SET PROBLEM A: Decide whether each statement agrees with the query-rate comparison below, answering yes or no and quoting the deciding words: (i) The first query gives a value of 159 total queries per second. (ii) The writer expected the two values to be within 10% of each other. (iii) When graphed over time, the ratio moves between .5:1 and .8:1.
SET PROBLEM B: List every ratio that appears in the query-rate comparison below.

[start PAGE EXTRACT]

This above query for an example 1 minute period provides a value of
159 total queries per second. I then compare that result to the
following query using the exact same time bounds:

sum(irate(unbound_total_num_queries {env="prod",loc=~"$POP"}[1m]))

The above query results in 241 queries per second for that same 1
minute interval. I would expect the values to be within 5% of each
other, but they are quite dissimilar. The mismatched ratio I see
stays fairly level across QPS variation - around .7:1 though it
does spike and dip between .5:1 and .8:1 if I graph the ratio over
time.

Am I misunderstanding how the histogram.* and total.num.queries
are counting queries and replies?  My initial assumption was that
they would be almost identical for the same timeframe.

[end PAGE EXTRACT]
[start GIVEN INFORMATION]

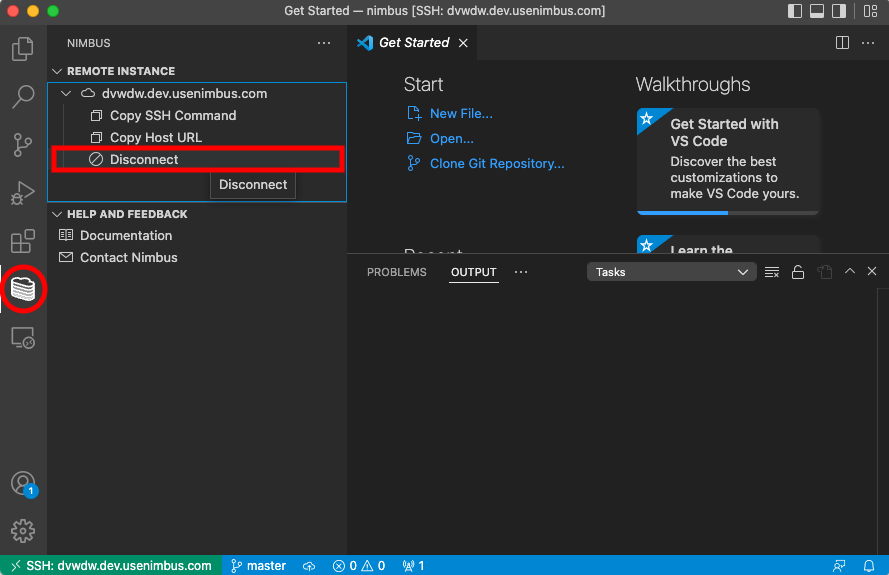Open the Extensions view icon

22,241
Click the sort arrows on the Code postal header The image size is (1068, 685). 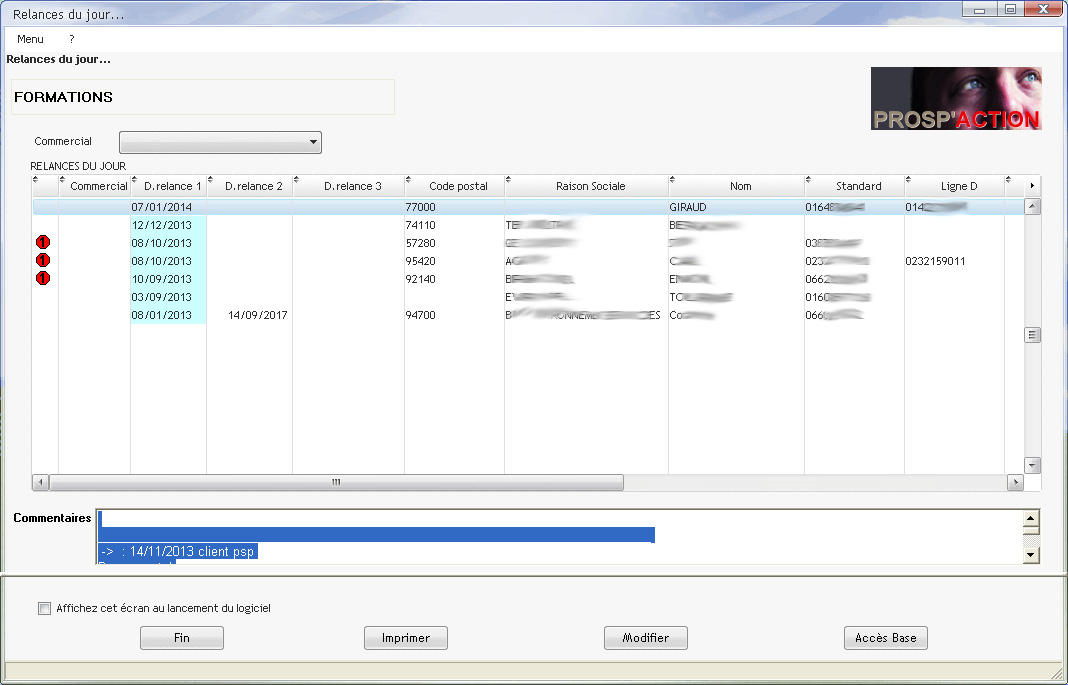(x=410, y=181)
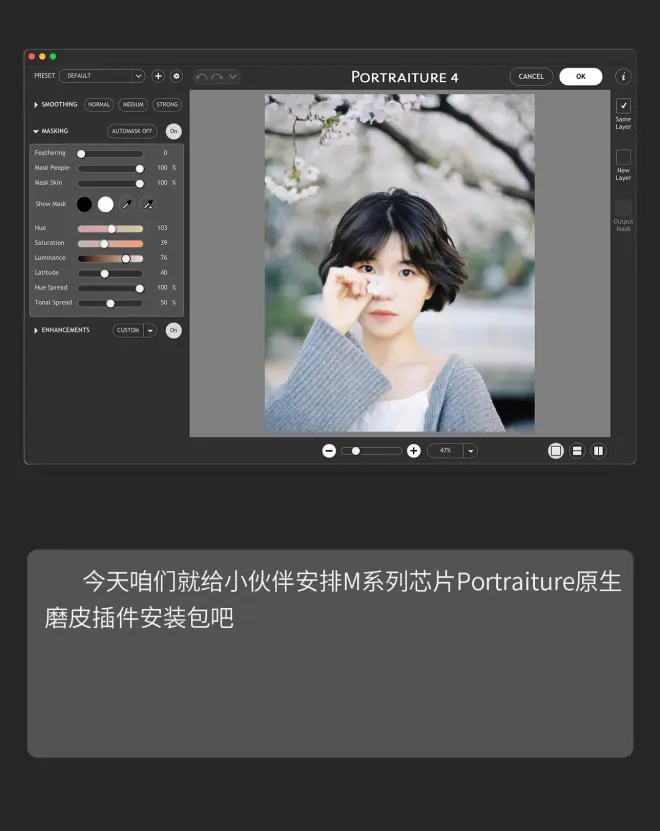Open preset settings gear icon
This screenshot has height=831, width=660.
click(176, 76)
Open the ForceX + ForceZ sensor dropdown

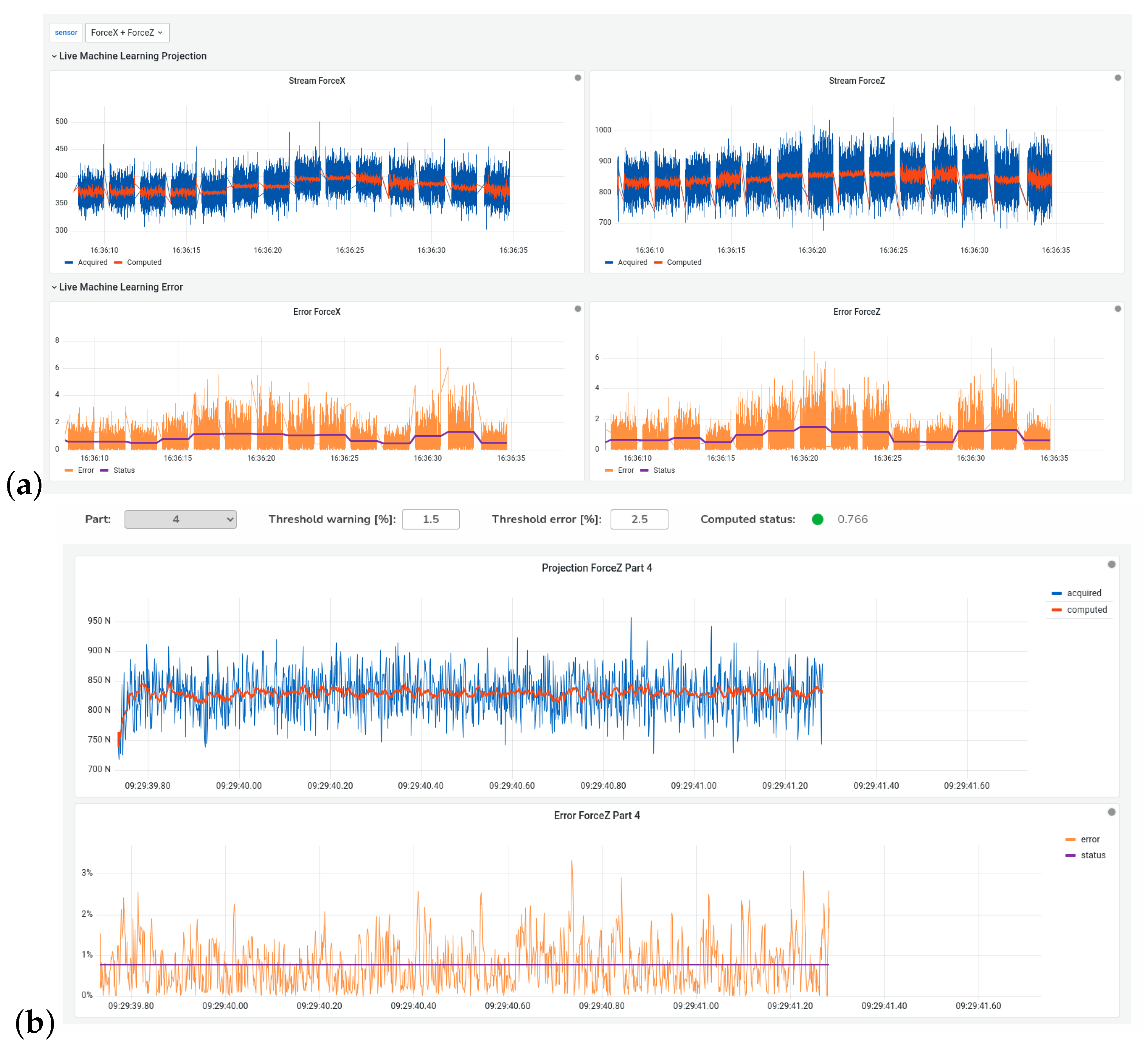tap(127, 32)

[end GIVEN INFORMATION]

WRITTEN REPLY A:
(i) Yes: "provides a value of 159 total queries per second"
(ii) No: "I would expect the values to be within 5% of each other"
(iii) Yes: "it does spike and dip between .5:1 and .8:1 if I graph the ratio over time"

WRITTEN REPLY B:
.7:1
.5:1
.8:1